# USB Carbon Dioxide - EDA of facilities data

## Ashley Moss, Bona Lee, Dylan Mair, Emma Tebbe

Getting this to work:

1. Go to the [EPA site](https://www.epa.gov/ghgreporting/ghg-reporting-program-data-sets), or directly,
2. Download two zip files to your laptop:
  * Pull down the [2019 facility data](https://www.epa.gov/sites/default/files/2020-11/2019_data_summary_spreadsheets.zip).
  * Pull down the [emissions data](https://www.epa.gov/sites/default/files/2020-11/emissions_by_unit_and_fuel_type_c_d_aa_10_2020.zip) for these facilities.

3. Extract the files from the zip files.
4. Open up your Google Drive https://drive.google.com/drive/my-drive 
5. Create a subdirectory at the top level called `co2` (if you name it differently you need only change `DATADIR` below).
4. Go into your `co2` subdirectory and upload two files:
  * `Emissions by Unit and Fuel Type.xlsx`
  * `ghgp_data_2019.xlsx`
  * May as well upload this colab notebook while you're at it.
5. In your Google Drive, `co2` subdirectory, double-click on the colab notebook.
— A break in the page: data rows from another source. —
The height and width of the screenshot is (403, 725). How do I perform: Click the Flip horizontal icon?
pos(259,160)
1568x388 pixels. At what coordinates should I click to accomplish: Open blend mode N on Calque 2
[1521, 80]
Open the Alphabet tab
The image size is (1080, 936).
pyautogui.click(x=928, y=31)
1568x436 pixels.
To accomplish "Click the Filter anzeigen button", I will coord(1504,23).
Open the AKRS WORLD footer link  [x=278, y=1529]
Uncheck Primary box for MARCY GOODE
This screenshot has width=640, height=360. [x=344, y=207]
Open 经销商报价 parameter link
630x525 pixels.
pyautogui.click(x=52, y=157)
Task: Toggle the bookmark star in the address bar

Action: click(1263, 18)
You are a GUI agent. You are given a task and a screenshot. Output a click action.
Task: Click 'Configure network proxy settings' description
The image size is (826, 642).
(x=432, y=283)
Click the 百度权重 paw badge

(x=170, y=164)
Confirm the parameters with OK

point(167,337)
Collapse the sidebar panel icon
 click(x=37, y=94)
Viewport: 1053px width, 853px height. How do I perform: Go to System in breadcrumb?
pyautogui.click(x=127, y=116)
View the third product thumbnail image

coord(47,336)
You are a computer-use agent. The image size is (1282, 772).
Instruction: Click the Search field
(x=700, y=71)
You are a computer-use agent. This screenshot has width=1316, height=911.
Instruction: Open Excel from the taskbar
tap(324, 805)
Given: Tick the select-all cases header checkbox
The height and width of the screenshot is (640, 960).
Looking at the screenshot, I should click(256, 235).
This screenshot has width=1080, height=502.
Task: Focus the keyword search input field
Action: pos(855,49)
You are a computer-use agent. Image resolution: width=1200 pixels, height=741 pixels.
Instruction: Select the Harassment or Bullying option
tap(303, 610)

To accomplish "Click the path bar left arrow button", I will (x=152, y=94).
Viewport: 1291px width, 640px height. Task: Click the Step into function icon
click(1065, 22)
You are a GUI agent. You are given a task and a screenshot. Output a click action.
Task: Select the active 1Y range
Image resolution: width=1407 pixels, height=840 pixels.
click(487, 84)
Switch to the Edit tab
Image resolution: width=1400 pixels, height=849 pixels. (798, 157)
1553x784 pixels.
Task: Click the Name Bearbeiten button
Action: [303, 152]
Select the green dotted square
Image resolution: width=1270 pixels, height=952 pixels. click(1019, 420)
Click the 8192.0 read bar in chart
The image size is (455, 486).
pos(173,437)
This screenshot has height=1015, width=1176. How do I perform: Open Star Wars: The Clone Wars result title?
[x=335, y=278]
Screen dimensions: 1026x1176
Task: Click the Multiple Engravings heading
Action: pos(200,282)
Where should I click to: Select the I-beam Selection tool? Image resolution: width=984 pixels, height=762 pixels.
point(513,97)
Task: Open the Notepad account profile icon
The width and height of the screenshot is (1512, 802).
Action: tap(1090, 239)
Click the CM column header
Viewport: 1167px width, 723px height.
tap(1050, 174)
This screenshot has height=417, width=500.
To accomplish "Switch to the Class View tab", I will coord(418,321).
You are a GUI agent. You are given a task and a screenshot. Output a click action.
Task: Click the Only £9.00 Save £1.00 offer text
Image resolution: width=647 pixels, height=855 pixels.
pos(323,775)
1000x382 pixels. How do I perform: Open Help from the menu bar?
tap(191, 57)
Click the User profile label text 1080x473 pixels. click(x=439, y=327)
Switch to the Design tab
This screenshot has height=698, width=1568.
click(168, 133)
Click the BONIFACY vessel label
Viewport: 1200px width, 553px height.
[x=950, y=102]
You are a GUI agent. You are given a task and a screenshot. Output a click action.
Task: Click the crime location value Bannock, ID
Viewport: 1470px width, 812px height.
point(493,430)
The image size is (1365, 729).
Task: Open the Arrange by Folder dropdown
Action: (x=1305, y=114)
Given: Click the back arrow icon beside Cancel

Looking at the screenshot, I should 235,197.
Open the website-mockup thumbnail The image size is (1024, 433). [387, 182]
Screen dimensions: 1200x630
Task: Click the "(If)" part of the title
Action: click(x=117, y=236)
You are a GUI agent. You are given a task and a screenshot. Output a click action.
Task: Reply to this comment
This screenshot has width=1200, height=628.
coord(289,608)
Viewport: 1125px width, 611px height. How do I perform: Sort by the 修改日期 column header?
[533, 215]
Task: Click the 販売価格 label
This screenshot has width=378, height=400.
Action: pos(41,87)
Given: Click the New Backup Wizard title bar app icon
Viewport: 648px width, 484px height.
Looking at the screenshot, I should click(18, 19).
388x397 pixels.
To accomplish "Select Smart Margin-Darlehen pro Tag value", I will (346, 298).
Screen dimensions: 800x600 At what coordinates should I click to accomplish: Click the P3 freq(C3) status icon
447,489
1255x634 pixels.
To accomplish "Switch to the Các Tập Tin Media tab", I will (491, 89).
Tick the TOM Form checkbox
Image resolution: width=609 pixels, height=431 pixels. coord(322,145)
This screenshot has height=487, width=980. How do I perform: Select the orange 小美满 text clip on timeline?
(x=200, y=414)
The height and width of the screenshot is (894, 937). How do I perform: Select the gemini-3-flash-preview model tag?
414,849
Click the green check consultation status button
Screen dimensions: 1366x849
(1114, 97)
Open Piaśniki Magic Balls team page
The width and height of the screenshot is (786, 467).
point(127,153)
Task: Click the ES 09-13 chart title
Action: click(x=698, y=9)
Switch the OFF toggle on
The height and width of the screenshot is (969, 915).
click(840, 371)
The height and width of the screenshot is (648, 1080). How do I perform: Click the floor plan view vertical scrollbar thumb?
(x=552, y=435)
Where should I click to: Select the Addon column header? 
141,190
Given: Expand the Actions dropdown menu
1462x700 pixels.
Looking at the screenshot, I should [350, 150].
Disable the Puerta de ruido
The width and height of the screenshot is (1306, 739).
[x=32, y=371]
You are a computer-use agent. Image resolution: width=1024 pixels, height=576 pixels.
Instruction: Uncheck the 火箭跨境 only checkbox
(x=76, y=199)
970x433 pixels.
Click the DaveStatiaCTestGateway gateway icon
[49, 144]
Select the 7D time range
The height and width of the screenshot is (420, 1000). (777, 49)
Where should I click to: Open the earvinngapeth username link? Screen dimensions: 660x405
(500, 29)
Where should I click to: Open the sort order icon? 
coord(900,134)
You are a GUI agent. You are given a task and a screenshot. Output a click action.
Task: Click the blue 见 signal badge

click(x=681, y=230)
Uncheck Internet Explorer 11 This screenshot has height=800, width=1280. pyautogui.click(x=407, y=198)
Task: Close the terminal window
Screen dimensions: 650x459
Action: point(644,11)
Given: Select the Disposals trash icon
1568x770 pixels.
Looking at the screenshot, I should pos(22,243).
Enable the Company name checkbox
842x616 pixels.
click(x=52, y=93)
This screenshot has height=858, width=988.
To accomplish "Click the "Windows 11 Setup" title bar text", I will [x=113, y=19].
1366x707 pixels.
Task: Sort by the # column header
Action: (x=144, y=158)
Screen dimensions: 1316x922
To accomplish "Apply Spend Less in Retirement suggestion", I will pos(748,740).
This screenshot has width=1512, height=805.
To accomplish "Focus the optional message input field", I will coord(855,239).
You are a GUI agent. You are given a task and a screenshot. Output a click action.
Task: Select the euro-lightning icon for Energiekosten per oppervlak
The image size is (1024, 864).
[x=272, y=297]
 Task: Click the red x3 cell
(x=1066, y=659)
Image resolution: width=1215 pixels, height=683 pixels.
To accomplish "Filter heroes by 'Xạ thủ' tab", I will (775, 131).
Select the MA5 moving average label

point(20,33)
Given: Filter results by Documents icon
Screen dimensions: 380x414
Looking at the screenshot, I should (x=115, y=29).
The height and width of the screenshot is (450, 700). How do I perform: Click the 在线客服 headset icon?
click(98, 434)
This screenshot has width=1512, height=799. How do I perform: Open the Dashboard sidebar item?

The rest of this stuff should run from here! For some things it will be easier to EDA the Excel spreadsheets directly on your laptop. The experiments below focus on joining the Lat/Long data of facilities (and some other attributes) with the emissions data.

Hopefully I'll shortly have this info aggregated according to Facility ID and plotted on a very basic map of California. Then it is on to wells and the FracTracker social setting attributes.

In [2]:
# Code goes here

#from google.colab import drive

# sign in to mount your google drive
#drive.mount('/content/drive', force_remount=True)

In [None]:
import os
import time
import numpy as np
import pandas as pd

#DATADIR = '/content/drive/MyDrive/co2/data/'

#os.chdir(DATADIR)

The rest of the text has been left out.